Virgilio Martinez, the Peruvian chef from Netflix docu-series Chef's Table, was accosted at the Los Angeles International Airport for carrying frozen piranhas.
Martinez came from his home country Peru and was passing through routine customs check-up at the LAX when he was stopped by customs officers who inspected his duffel bag and found 40 vacuum-packed, frozen piranhas.
Airport Joke Gave Him Away
First, the customs officials at the airport asked him what was inside his bag.
"Bones. Flesh," Martinez jokingly replied.
His joke prompted officials to further question him. The officers took him to a private room and asked more information on what he intended to do with the exotic fish.
"I was extremely obsessed about bringing piranhas because we serve piranhas in the Amazon at Central, so I said, 'Guys, why not take a risk to bring piranhas to L.A.?" Martinez said.
Martinez showed his cookbook to the customs officials as he explained that he will cook and serve the piranhas for dinner at Somni and Vespertine fine dining restaurants as part of the Food Bowl festival in Los Angeles.
The month-long citywide food festival features hundreds of events across Los Angeles that will showcase local favorites and world-renowned chefs.
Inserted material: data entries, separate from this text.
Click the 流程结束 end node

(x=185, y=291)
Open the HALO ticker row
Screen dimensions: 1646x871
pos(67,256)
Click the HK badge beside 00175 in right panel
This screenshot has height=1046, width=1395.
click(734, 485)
The Food Bowl will host a mix of dinners, parties, tours, pop-ups, classes, and a five-day night market at Grand Park.
Martinez's ordeal ended as customs officials allowed him to bring in the piranhas that he made into a salad. Piranhas are commonly eaten in Peru, Brazil, and northeast South America.
The chef was featured in the third season of Chef's Table. His restaurant Central in Lima, Peru is regarded as Latin America's best restaurant. In 2018, he opened Ichu Peru in Hong Kong, a bistro-style restaurant that offers Peruvian comfort food.
Piranhas From South America
The South American continent is home to piranhas that earned the fearsome stereotype as vicious river monsters. They have lived in the continent for millions of years, currently inhabiting the freshwaters from the Orinoco River Basin in Venezuela up to the Paraná River in Argentina. Around 30 species inhabit the lakes and rivers of South America today.
While many piranhas have razor-sharp teeth and many are carnivorous, some species are actually vegetarian, like the piranha relatives red-bellied Pacu. Adult piranhas have a single row, interlocking tricuspid teeth with a pronounced crown that measures about 4 millimeters.
Contrary to the myth, piranhas only eat humans and capybaras or semiaquatic mammals when they are already dead.